Is the abyss just more water?

Did James Cameron plagerise the Torah?

[–] SeductiveTortoise@piefed.social 17 points 1 day ago (1 children)

It should be fine. The copyright expired some thousand years ago.

[–] Evil_Shrubbery@lemmy.zip 3 points 20 hours ago (1 children)

Tell that to a certain "country".

[–] SeductiveTortoise@piefed.social 3 points 19 hours ago

You leave Andorra out of this, alright?

[–] Waffle 7 points 1 day ago (1 children)

I'll be in the Sheol, if y'all need me!

[–] IAmNorRealTakeYourMeds@lemmy.world 6 points 1 day ago* (last edited 1 day ago)

takes wrong turn and ends up at Shul.

hope you brought stuff for the potluck

[–] halfapage@lemmy.world 5 points 1 day ago (1 children)
[–] Sxan@piefed.zip 2 points 20 hours ago (2 children)

Cool, cool... So, when þe sun sets and rises... does it take a submarine þrough þe abyss, or a tunnel þrough þe Earth?

[–] Two9A@lemmy.world 8 points 19 hours ago (2 children)

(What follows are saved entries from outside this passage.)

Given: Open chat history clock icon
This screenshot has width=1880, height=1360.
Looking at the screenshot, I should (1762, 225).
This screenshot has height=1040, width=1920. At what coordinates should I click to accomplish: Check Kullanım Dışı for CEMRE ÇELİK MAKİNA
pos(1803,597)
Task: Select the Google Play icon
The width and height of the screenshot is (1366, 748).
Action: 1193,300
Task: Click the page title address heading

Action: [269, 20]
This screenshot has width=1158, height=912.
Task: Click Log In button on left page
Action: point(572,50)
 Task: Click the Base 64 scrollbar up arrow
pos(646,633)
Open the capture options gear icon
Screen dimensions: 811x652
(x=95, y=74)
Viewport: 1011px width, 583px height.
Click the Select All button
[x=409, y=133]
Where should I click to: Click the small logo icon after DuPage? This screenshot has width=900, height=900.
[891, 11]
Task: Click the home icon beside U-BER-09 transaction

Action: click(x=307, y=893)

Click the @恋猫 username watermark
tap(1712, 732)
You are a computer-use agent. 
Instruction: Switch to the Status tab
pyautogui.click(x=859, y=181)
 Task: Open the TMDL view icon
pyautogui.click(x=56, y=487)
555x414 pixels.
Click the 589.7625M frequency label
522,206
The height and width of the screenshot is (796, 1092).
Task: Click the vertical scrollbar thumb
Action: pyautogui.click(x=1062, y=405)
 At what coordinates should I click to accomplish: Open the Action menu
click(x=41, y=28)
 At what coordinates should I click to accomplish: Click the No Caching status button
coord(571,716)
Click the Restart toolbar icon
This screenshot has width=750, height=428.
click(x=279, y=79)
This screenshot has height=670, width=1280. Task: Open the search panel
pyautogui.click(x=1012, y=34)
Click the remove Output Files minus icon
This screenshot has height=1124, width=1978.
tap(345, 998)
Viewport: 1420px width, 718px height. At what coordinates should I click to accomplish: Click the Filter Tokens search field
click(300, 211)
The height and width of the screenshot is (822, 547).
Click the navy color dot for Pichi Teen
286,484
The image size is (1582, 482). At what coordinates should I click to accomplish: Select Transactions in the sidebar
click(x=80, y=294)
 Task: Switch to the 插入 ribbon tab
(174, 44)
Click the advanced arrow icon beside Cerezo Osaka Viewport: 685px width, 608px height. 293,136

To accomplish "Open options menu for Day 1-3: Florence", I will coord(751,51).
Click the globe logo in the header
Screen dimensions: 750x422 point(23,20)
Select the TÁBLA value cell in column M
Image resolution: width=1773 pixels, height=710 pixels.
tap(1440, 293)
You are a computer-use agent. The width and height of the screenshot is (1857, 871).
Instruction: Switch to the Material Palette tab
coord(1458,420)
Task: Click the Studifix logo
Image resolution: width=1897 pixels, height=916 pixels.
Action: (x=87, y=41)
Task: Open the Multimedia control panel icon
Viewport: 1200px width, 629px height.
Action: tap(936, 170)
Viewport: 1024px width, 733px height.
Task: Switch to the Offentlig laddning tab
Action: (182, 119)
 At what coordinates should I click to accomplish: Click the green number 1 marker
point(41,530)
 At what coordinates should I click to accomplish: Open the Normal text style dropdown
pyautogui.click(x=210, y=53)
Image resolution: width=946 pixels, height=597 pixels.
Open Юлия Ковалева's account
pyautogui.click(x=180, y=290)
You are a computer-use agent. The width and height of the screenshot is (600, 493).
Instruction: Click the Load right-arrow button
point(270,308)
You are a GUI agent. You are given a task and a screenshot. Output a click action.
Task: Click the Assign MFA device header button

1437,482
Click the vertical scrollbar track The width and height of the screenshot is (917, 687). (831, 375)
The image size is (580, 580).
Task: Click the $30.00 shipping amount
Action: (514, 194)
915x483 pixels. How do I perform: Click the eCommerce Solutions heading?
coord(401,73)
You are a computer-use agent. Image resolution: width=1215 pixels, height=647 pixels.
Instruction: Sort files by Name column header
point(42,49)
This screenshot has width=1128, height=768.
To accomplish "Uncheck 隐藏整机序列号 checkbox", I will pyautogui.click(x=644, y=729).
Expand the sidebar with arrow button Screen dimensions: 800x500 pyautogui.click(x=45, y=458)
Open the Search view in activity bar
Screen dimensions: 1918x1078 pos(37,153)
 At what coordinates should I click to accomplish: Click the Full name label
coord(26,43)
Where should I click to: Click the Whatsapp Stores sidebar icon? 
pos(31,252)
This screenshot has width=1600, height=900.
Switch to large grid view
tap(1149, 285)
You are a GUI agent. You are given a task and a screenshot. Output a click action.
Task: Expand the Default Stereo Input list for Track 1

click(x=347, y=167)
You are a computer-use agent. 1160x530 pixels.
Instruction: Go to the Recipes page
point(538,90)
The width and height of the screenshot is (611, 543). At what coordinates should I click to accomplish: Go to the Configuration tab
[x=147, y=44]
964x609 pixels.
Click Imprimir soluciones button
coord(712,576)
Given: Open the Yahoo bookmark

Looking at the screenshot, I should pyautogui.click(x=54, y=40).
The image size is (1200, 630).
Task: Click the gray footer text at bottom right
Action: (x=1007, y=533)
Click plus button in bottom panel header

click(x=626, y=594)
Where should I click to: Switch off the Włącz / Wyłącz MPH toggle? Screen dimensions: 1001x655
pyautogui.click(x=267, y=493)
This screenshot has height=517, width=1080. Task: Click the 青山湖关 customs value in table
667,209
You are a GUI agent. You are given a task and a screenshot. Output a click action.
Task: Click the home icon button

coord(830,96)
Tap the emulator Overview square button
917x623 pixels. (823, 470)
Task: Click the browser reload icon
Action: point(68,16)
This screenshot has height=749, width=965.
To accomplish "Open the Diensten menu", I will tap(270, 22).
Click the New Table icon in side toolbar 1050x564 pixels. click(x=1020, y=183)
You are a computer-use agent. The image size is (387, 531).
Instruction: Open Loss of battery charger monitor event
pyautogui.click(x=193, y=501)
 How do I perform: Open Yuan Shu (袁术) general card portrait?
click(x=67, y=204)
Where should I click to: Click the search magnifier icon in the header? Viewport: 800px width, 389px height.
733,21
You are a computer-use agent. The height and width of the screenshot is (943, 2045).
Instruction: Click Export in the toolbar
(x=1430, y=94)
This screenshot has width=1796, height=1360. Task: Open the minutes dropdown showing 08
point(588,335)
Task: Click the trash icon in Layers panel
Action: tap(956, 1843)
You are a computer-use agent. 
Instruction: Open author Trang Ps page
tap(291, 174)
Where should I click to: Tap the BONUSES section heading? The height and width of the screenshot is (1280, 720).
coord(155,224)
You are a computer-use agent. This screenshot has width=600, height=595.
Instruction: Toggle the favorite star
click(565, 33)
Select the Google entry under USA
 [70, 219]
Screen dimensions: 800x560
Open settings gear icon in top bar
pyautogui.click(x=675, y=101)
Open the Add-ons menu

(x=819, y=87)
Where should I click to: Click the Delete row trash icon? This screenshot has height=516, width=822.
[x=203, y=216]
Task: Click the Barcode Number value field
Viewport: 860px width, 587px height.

Appreciate the commitment to use of the thorn, but you know þ and ð are different sounds, right?

"þrough ðe Earþ" etc.

[–] Sxan@piefed.zip 3 points 12 hours ago* (last edited 12 hours ago) (1 children)

By 1066, thorn had completely replaced eth for boþ sounds in English, and it remained so þrough þe Middle English period until moveable type and Belgian typesets, which didn't come wiþ thorn. Þey did, however, come wiþ "Y" which looked like "Ƿ", which is what thorn had been turning into. So "Ye Olde" was always pronounced "The Old", "Y" standing in for thorn, which by þat point had been written for þe voiced dental fricative for centuries.

TL;DR: Only in Icelandic, or before 1066, by which point thorn had completely replaced eth in English.

[–] Two9A@lemmy.world 1 points 6 hours ago (1 children)

Appreciate the linguistic lesson, thanks. I've always run on the modern Icelandic definition.

[–] Sxan@piefed.zip 1 points 4 hours ago

Honestly, I'm only quoting Wikipedia, because I had to check at some point. Þe article on eth is full of interesting background.

[–] JillyB@beehaw.org 3 points 19 hours ago (1 children)

Unrelated: why do you use "þ" instead of "th"? I've seen a few of your comments and it always trips me up.

[–] CanadaPlus@lemmy.sdf.org 2 points 16 hours ago* (last edited 16 hours ago) (1 children)

It was ðat English letter's stated purpose to make a dental fricative sound, and I guess OP wants to bring it back. Which, honestly, would be cool.

[–] Sxan@piefed.zip 1 points 4 hours ago

Noþing so noble; I do it to mess wiþ scrapers.